For me : On pense de la même façon que l'on digère.

Si on définit la pensée par l'objet pensé on va aboutir a une foule de définition qui chacune racontront de quelle manière particulière on a synthétisé des objets nouveaux a l'aide d'autres objets pris dans notre environnement. De même que la digestion agit sur une variété indénombrable d'aliments.

Si en revanche on se demande ce qu'a produit la pensée, on verra que l'objet produit est plus unitaire. Il reste divers, mais il comporte des traits d'espèces ce qui permet au moins d'imaginer qu'on puisse le classifier.
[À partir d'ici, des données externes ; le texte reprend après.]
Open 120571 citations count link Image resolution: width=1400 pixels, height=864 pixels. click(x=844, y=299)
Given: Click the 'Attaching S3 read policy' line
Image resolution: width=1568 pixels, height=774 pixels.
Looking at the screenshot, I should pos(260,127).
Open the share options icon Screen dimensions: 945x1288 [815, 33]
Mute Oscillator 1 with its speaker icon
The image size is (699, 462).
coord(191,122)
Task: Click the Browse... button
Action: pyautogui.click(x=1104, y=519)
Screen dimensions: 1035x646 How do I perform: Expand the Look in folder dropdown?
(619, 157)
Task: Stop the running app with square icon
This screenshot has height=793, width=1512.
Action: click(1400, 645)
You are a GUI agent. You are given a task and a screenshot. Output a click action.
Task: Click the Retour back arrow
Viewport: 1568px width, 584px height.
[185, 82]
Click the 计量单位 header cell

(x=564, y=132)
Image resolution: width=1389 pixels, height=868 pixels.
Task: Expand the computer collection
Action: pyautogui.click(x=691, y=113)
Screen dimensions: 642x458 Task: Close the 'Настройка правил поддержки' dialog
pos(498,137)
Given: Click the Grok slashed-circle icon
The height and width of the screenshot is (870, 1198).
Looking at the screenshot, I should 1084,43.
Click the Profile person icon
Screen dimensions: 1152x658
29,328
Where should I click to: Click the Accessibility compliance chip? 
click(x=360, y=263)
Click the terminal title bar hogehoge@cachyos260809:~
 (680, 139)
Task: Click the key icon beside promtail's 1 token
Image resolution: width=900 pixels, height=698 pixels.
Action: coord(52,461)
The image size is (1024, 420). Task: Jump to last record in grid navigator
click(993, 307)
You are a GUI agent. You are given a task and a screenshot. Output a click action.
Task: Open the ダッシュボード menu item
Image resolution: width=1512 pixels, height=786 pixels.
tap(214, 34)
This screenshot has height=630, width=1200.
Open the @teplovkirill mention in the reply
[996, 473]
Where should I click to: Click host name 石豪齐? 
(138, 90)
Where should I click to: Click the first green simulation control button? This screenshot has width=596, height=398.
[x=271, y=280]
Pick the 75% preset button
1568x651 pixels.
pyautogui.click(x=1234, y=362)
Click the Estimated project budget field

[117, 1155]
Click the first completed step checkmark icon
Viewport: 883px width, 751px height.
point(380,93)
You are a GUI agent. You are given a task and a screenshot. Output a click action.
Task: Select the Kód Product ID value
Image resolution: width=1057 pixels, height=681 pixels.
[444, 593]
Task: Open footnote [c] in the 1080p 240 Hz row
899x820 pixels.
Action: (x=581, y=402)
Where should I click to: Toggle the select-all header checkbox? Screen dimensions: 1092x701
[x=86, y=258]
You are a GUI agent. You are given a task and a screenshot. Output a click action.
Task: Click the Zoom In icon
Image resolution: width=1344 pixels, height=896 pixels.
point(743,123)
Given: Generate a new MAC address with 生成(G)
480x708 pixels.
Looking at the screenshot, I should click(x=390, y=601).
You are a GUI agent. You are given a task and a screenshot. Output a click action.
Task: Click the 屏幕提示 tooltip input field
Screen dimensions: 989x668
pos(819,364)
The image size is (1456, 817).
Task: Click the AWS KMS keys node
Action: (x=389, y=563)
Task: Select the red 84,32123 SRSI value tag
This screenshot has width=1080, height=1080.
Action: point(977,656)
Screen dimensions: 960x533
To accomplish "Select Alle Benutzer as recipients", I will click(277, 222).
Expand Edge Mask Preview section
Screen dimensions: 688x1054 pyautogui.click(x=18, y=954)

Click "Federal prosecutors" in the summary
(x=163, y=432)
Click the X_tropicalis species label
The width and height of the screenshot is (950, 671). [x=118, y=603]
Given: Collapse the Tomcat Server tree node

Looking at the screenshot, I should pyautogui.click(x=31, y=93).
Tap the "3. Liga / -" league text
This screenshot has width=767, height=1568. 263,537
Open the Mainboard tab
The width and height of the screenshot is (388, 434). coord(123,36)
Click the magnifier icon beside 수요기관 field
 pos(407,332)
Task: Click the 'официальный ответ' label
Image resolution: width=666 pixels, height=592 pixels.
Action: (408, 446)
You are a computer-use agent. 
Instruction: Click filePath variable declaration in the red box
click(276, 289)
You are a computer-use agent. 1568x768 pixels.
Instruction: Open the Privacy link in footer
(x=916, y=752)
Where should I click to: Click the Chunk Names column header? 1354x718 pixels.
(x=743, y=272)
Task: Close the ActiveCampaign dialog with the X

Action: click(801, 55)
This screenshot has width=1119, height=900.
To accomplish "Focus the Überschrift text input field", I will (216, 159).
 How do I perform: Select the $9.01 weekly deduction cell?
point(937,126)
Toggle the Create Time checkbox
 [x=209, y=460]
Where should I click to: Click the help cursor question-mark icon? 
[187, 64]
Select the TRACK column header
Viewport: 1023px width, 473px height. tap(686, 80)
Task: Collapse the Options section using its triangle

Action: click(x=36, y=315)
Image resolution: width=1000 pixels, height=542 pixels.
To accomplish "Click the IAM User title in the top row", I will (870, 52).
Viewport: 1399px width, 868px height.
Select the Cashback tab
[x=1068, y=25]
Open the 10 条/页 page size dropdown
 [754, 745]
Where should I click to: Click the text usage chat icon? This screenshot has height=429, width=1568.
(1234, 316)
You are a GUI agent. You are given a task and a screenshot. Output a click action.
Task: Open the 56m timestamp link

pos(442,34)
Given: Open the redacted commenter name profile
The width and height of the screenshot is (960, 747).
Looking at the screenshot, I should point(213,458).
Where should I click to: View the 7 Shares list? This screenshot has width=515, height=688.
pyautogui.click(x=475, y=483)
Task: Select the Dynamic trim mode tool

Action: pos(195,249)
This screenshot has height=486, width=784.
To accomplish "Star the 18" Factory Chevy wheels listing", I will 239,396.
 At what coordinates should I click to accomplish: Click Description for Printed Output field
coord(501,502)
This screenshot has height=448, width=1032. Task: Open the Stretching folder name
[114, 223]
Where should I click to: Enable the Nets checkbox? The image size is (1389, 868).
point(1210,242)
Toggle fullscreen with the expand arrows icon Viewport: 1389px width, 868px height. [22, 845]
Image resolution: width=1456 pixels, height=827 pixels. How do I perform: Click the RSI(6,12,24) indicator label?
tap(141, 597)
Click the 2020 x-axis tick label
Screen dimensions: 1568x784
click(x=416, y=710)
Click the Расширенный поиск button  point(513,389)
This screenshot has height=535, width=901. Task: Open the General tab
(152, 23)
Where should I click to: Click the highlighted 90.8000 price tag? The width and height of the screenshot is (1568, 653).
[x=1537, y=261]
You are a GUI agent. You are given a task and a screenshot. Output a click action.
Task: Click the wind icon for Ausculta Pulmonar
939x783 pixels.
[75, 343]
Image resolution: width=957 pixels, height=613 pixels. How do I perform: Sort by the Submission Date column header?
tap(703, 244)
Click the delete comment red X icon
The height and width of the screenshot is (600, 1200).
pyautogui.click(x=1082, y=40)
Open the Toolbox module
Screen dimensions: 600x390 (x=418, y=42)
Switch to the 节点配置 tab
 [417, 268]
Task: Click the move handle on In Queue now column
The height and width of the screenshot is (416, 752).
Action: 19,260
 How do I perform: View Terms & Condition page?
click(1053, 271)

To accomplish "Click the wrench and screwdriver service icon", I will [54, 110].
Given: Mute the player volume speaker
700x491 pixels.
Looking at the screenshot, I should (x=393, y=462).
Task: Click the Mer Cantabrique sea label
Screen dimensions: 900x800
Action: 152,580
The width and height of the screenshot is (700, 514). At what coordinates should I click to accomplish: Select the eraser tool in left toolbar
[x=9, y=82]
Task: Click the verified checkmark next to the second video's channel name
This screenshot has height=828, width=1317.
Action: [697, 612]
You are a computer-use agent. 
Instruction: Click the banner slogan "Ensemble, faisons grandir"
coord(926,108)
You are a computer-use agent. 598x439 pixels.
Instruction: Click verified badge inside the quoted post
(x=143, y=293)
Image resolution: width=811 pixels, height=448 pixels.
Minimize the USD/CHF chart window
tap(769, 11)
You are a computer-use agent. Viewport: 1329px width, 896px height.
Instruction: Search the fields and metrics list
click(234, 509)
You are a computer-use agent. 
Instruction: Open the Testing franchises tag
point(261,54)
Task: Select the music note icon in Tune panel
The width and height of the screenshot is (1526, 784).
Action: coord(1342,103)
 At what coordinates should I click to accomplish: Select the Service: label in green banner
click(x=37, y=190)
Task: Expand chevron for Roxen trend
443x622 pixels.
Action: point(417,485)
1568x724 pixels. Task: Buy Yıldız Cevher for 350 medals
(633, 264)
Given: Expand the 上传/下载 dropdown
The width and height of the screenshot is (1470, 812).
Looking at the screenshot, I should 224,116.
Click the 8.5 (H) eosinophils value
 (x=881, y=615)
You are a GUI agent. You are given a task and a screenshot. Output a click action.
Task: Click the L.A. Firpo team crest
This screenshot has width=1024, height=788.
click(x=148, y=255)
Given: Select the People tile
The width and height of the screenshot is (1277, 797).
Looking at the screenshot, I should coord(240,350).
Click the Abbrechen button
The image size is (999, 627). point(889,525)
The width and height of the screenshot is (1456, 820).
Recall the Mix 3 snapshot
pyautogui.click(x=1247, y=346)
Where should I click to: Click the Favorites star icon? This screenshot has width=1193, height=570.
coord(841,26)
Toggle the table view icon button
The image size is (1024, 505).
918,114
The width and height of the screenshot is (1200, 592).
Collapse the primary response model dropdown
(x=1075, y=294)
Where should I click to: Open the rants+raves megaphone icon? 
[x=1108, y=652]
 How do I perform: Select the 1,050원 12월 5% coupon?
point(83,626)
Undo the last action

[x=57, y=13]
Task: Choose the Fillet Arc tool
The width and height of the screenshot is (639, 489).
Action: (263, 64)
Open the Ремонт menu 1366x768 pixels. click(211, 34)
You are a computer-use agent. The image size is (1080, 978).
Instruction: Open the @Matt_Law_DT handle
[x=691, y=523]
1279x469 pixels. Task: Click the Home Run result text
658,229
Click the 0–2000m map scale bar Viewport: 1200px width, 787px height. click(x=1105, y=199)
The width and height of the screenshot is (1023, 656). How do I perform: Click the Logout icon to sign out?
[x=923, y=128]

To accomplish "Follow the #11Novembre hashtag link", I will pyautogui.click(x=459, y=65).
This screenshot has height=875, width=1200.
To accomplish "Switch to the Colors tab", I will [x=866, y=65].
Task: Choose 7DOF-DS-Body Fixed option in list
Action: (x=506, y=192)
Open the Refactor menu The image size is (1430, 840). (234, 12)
Quand on dit qu'on fait de l'histoire, de la cuisine, de la politique ou de la physique, on semble se référer à l'objet. En fait, on fabrique l'objet en vue de l'action qu'on projette sur lui. Ce qui fait l'unité des domaines de pensées c'est le fait de savoir de quelle façon l'humain s'apprète à s'en saisir.

Penser, c'est se préparer à l'action, c'est pour cette raison que l'on se fabrique un objet capable de l'accueillir.

Une des espèces de la pensée la conduit a entreprendre de saisir l'objet. Une autre l'entreprend a faire l'unité de qui entreprend de s'en saisir. La première a affaire a la diversité ébouriffante de la nature. Elle simplifit donc et puis synthétise et s'empare de son objet avec une efficacité tout a fait surprenante. La seconde s'empare de ce qui est déjà unifié et entreprend de le diviser afin de pouvoir le classer. C'est en cette première étape quelle achoppe aujourd'hui, et qu'elle ne peut donc entamer la seconde. La raison en est sans doute que le premier objet lui a fait l'illusion que le second réagirait pareil. Alors qu'en fait la Nature se prete assez facilement a toute sorte de division par l'esprit parce qu'lle elle ne change pas dans l'intervalle. Alors que l'esprit, si.

Aussi en est t'on encore, à se demander, en pensée, ce qu'est la pensée...

a+

Haz
22/09/2005, 01h39
Salam alikoum,

Et après on vient me dire que c'est moi qui philosophe ! Lol ! Je reviendrai demain Inch'Allah là il est tard, si je poste quelque chose, on va encore me dire que je ne suis pas claire ou que j'ai mal défini mon propos ou mal formulé mes phrases et je ne sais quoi encore.

Bonne nuit, merci pour vos interventions.

amira34
22/09/2005, 09h39
salam
une belle définition de la pensée

Pascal : le roseau pensant
Je puis bien concevoir un homme sans mains, pieds, tête (car ce n'est que l'expérience qui nous apprend que la tête est plus nécessaire que les pieds). Mais je ne puis concevoir l'homme sans pensée : ce serait une pierre ou une brute.
Pensée fait la grandeur de l'homme.
L'homme n'est qu'un roseau, le plus faible de la nature; mais c'est un roseau pensant. Il ne faut pas que l'univers entier s'arme pour l'écraser : une vapeur, une goutte d'eau, suffit pour le tuer. Mais, quand l'univers l'écraserait, l'homme serait encore plus noble que ce qui le tue, puisqu'il sait qu'il meurt, et l'avantage que l'univers a sur lui, l'univers n'en sait rien.
Toute notre dignité consiste donc en la pensée. C'est de là qu'il faut nous relever et non de l'espace et de la durée, que nous ne saurions remplir. Travaillons donc à bien penser : voilà le principe de la morale.